Converter Confidence

April 26, 2006
Uwe Kopp explains why he believes there’s a bright future for standalone general-purpose ADCs

The last five to seven years has seen more circuit designers integrate mixedsignal and analogue functions onto digital chips such as microcontrollers, DSPs, and ASICs.

Many technological and financial reasons are fueling this trend. One of the most important is that CMOS processes are more capable and better characterised for analogue functions. Analogue-to-digital converters (ADCs) can now be implemented on submicron processes up to certain speeds and resolutions.

For general functions, like monitoring a power-supply voltage, currents, or temperatures, most design engineers use ADCs that are integrated onto microcontrollers or digital processing units fixated at the heart of a system.

Integrated ADCs are fine for these functions, but the quality and dynamic performance is generally not good enough to perform in signal-path applications, such as in a digital receive channel front end. On these huge chips, the converter function almost comes for free. Resolutions go from 8 to12 bits and speeds to a few hundred kilosamples (ksps) on MCUs. DSPs can provide more resolution up to 14 bits and higher sampling rates of up to 2.5Msps. The limitation in speed is due to the inherent noise injection of the digital parts into the silicon substrate.

With mainstream CMOS processes, it is not possible to isolate the high-speed sample and hold of the digital core’s ADCs. The majority of integrated ADCs have no missing codes (INL/DNL is ok), at least with a 5V supply. When the supply is reduced to 3V, then the datasheets’ full-scale error of 2LSB INL/DNL and offset/ gain variation of 4LSB becomes a real issue.

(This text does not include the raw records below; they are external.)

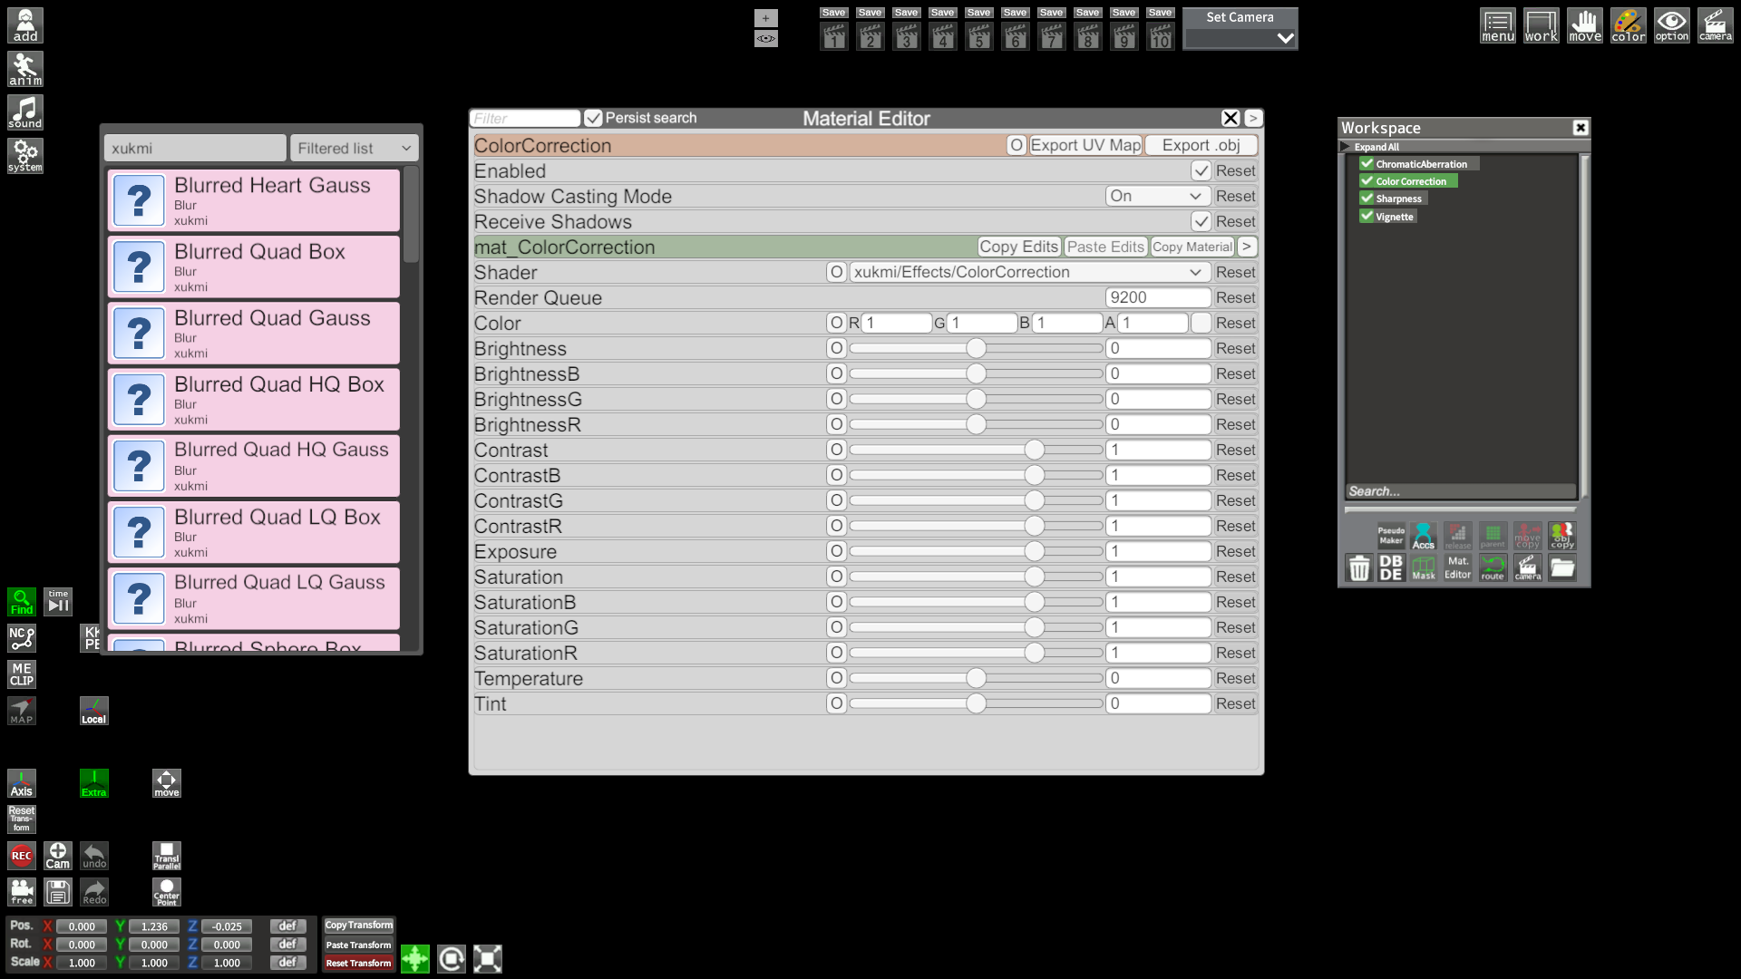1741x979 pixels.
Task: Select the Blurred Quad Gauss item
Action: (254, 333)
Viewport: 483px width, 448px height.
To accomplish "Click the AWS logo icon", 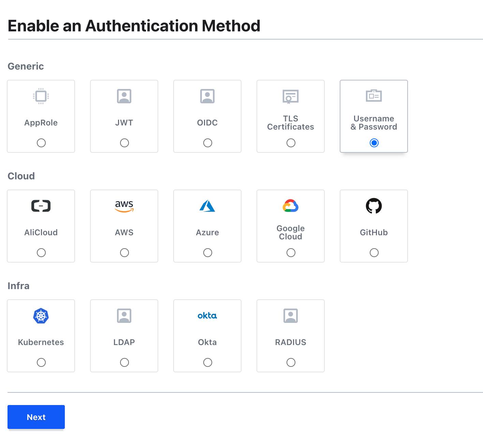I will coord(124,206).
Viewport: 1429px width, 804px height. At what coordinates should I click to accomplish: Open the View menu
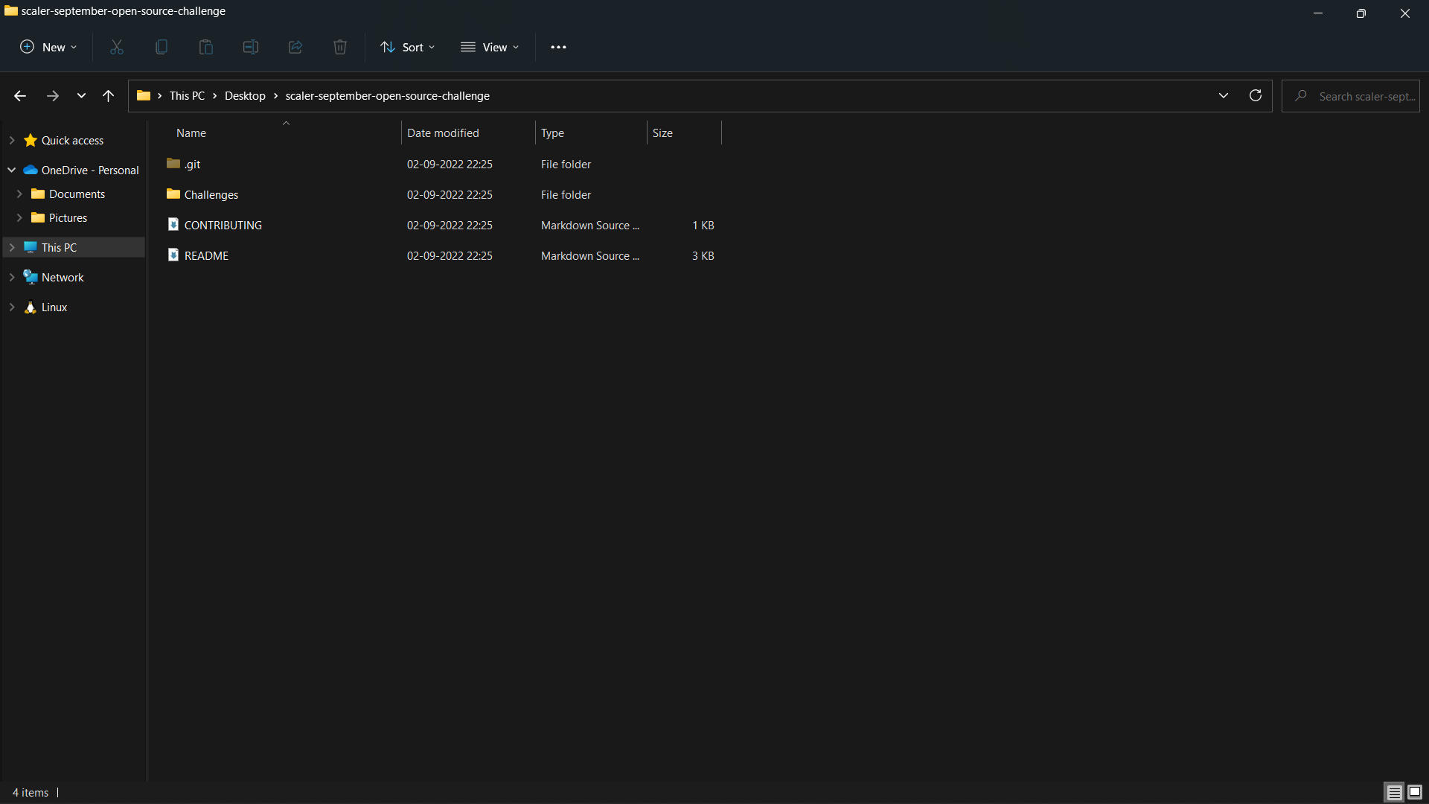click(490, 47)
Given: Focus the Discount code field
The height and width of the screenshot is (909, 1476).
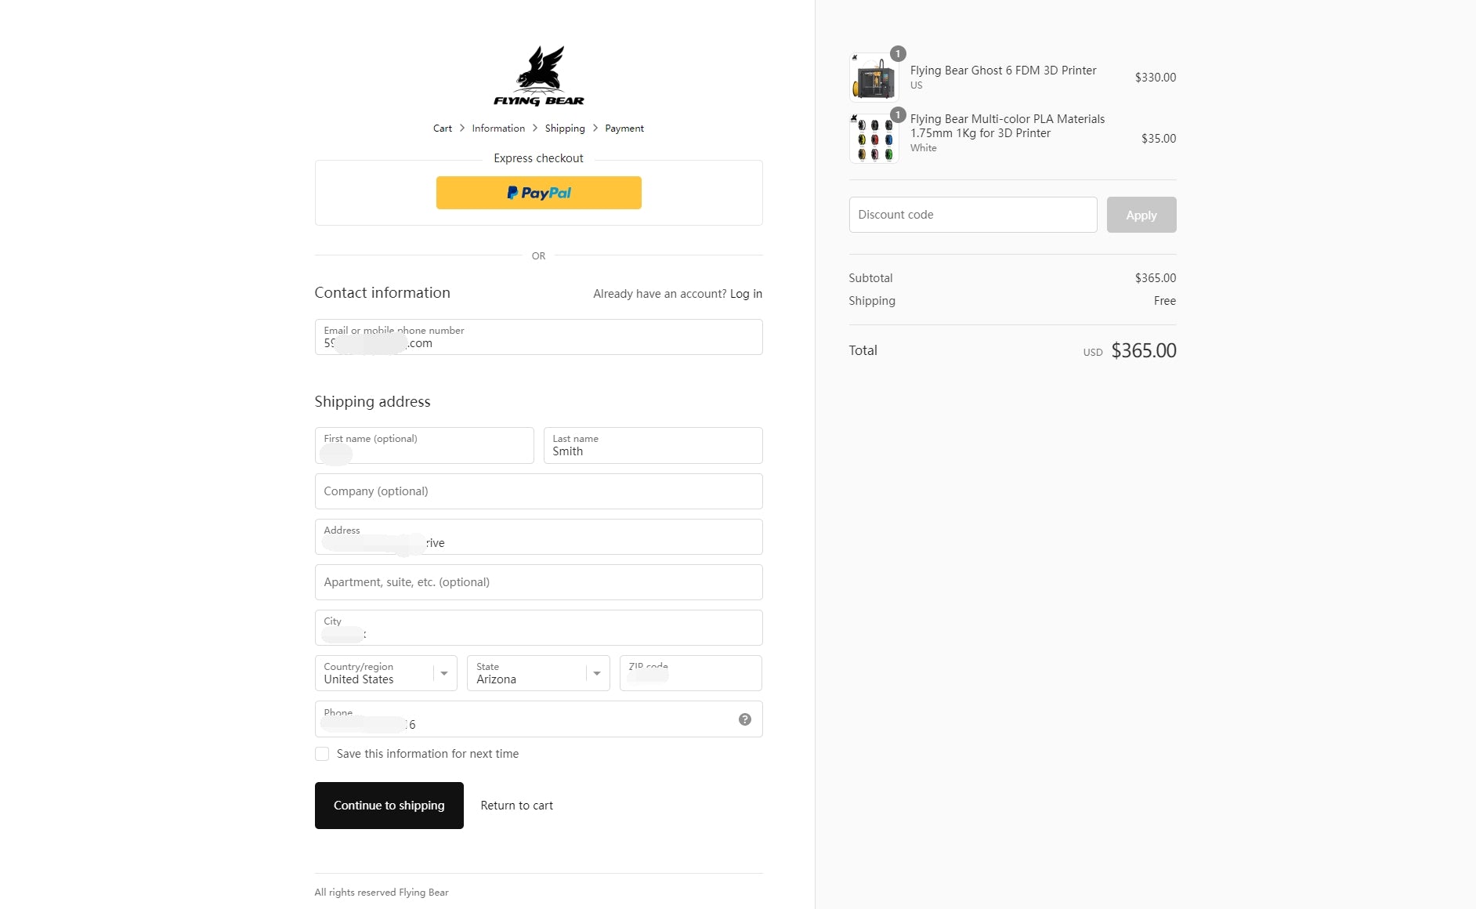Looking at the screenshot, I should click(972, 215).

Reasons for disintegration

We all realise that increasing performance needs and added functionality at no extra cost are key drivers of shrinking geometries in silicon transistors. Today MCUs are still residing at 0.35 m and 5V supply levels. Soon manufacturers will be forced to go to smaller feature sizes like 0.18 m, which will drop supply voltages to 3V. On the DSP side, the speed/power ratio has already forced the analogue supply to 3V and the digital supply to 2.5V.

Looking at the ADC blocks, the drop in supply voltage means the maximum acceptable input voltage is reduced. As a result, the least significant bit (LSB) gets smaller.

Unfortunately, the RMS level of noise on the digital side will stay constant—or even go up. That means the signal-to-noise ratio will shrink, resulting in a loss of dynamic range. The performance of such an integrated ADC may no longer be sufficient for certain applications. In fact, it may only find use in voltage/current monitoring situations.

As a rule of thumb, today’s integrated ADCs already only have an effective number of bits (ENOB) that is two bits less than advertised. In other words, a 12-bit converter has only 10-bit performance. One way to overcome dropping dynamic range is to use higher resolution, even at the expense of losing some bits. Unfortunately, this option is rather limited because the noise that the DSP/MCU digital block injects into the common substrate plays havoc with small LSBs.

A similar situation occurs with op-amp integration—another analogue function that’s been integrated into digital chips (e.g., ASICs). Here, noise versus performance issues forced disintegration for high-performance amplifying functions.

Therefore, as digital process technologies continually evolve and transistor dimensions decrease, we will see an increased need for general-purpose ADCs with real 8- to14-bit resolution with speeds reaching 3Msps. As for now, the demise of integrated ADCs is not in sight. Nonetheless, requirements for multiplexed input channels, single-ended and differential inputs, external and internal references, and so on, will also further increase the need for standalone, generalpurpose ADCs.